Mais surtout, plus que dans une quête grandiose, certains trouvent leur bonheur dans des plaisirs simples et quotidiens comme cuisiner, jardiner, pratiquer un sport. L’adjectif « épicurien » est souvent utilisé pour décrire ce rapport au monde.
William James, philosophe pragmatiste, considérait que la valeur d’une idée ou d’un engagement résidait avant tout dans ses effets concrets sur notre existence. Plutôt que de poursuivre un but absolu, il s’agit peut-être de trouver, dans l’expérience elle-même, ce qui enrichit notre rapport au monde et aux autres.

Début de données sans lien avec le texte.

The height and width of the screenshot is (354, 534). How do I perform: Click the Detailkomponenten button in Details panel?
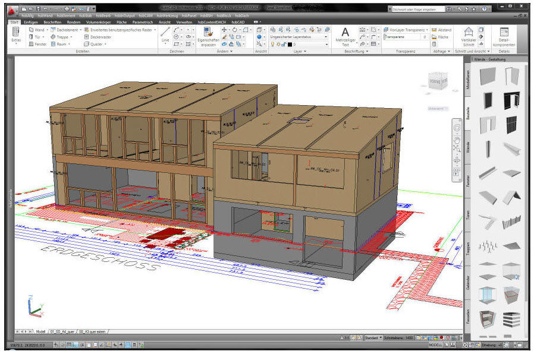pos(504,36)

Ainsi, et si l’autoaccomplissement passait aussi par les autres ? L’engagement communautaire, la transmission ou l’éducation peuvent être des moyens de se dépasser tout en créant du lien. Nombreuses sont les associations à Sciences Po œuvrant dans ce but, comme Paris Solidaires ou encore Sciences Po Refugee Help.
Finalement, j’aurais envie de dire que la passion est un chemin parmi d’autres vers l’auto-accomplissement. Mais est-elle essentielle ? Peut-être que l’essentiel réside dans la liberté de choisir : avoir une passion dévorante ou simplement profiter des instants simples de la vie.